Dataset entries section start

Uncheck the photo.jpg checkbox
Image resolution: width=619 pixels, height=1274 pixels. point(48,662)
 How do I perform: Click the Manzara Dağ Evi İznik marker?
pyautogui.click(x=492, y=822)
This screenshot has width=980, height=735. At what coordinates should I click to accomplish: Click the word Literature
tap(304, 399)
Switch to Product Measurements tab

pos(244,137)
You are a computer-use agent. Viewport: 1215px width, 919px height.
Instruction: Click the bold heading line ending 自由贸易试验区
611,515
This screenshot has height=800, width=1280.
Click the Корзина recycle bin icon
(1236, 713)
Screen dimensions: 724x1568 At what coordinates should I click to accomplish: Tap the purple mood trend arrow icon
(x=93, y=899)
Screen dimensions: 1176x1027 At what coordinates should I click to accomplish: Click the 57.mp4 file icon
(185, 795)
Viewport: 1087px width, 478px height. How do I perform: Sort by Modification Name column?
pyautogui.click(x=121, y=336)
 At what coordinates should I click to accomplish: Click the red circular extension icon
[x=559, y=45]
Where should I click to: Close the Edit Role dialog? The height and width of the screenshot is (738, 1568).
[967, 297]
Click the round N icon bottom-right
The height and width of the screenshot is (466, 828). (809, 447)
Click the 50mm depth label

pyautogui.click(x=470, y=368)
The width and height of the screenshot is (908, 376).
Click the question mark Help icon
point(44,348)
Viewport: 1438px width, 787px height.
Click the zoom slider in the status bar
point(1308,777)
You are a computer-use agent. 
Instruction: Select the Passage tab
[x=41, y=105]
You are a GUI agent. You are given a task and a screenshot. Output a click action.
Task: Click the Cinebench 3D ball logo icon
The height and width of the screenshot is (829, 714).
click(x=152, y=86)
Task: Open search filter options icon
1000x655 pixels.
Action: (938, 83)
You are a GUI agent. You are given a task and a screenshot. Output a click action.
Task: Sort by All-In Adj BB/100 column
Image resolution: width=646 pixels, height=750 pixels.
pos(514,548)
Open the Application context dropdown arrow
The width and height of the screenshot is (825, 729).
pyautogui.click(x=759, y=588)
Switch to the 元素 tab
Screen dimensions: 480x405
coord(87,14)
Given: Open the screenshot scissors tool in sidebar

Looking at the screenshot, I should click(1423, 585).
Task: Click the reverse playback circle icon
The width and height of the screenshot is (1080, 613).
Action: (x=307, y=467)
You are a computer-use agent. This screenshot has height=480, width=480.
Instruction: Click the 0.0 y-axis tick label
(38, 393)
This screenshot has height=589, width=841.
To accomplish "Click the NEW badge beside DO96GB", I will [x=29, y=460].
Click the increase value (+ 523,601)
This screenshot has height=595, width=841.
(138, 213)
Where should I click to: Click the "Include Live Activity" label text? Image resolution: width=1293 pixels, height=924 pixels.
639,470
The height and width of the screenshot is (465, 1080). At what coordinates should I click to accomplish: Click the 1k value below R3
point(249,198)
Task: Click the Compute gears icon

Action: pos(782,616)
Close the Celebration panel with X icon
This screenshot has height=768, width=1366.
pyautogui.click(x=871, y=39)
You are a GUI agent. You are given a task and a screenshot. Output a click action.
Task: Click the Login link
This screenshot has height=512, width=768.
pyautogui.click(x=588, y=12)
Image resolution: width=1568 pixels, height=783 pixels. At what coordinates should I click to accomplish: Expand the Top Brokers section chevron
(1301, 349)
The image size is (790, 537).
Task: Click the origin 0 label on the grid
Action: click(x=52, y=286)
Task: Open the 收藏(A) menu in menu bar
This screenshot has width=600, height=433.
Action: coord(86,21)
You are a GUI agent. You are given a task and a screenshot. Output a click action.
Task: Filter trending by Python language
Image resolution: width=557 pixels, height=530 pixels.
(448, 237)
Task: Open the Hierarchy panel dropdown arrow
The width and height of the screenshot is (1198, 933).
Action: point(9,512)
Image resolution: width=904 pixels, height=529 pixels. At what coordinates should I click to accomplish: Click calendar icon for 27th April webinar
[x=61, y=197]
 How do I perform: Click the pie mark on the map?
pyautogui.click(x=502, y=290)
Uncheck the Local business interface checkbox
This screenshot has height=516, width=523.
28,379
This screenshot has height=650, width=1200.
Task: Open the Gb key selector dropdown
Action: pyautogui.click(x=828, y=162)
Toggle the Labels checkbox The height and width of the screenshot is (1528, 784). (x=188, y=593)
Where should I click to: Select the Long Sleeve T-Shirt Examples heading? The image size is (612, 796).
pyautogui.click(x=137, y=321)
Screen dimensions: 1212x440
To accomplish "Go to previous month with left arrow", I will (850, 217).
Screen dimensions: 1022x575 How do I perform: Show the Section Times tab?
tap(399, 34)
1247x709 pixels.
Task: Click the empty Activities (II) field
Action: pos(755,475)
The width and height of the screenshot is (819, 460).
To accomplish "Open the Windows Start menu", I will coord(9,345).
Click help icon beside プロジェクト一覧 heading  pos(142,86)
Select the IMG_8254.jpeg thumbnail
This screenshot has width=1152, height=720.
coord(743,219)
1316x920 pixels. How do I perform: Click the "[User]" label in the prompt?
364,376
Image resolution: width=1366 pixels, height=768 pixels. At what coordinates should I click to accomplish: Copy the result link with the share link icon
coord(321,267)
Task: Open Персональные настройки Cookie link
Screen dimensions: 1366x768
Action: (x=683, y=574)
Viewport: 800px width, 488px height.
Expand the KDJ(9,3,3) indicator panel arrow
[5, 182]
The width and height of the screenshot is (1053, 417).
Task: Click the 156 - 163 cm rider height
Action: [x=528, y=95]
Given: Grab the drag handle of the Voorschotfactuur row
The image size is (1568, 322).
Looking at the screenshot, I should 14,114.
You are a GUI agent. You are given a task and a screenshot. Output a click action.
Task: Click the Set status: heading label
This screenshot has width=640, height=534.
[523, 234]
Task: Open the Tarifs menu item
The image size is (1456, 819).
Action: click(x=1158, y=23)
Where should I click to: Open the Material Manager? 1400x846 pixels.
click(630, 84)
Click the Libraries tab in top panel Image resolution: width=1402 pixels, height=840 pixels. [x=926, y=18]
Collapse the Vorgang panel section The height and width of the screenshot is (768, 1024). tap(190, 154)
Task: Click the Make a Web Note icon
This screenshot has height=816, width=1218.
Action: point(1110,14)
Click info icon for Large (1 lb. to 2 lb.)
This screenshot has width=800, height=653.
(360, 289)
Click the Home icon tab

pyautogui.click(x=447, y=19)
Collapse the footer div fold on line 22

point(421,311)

Dataset entries section end

__What to do__
Output exactly the lines of the material above from the one containing "The width and height of the screenshot is (908, 376)." up to and including the one containing "Task: Sort by All-In Adj BB/100 column".

__Your solution__
The width and height of the screenshot is (908, 376).
Click the question mark Help icon
point(44,348)
Viewport: 1438px width, 787px height.
Click the zoom slider in the status bar
point(1308,777)
You are a computer-use agent. 
Instruction: Select the Passage tab
[x=41, y=105]
You are a GUI agent. You are given a task and a screenshot. Output a click action.
Task: Click the Cinebench 3D ball logo icon
The height and width of the screenshot is (829, 714).
click(x=152, y=86)
Task: Open search filter options icon
1000x655 pixels.
Action: (938, 83)
You are a GUI agent. You are given a task and a screenshot. Output a click action.
Task: Sort by All-In Adj BB/100 column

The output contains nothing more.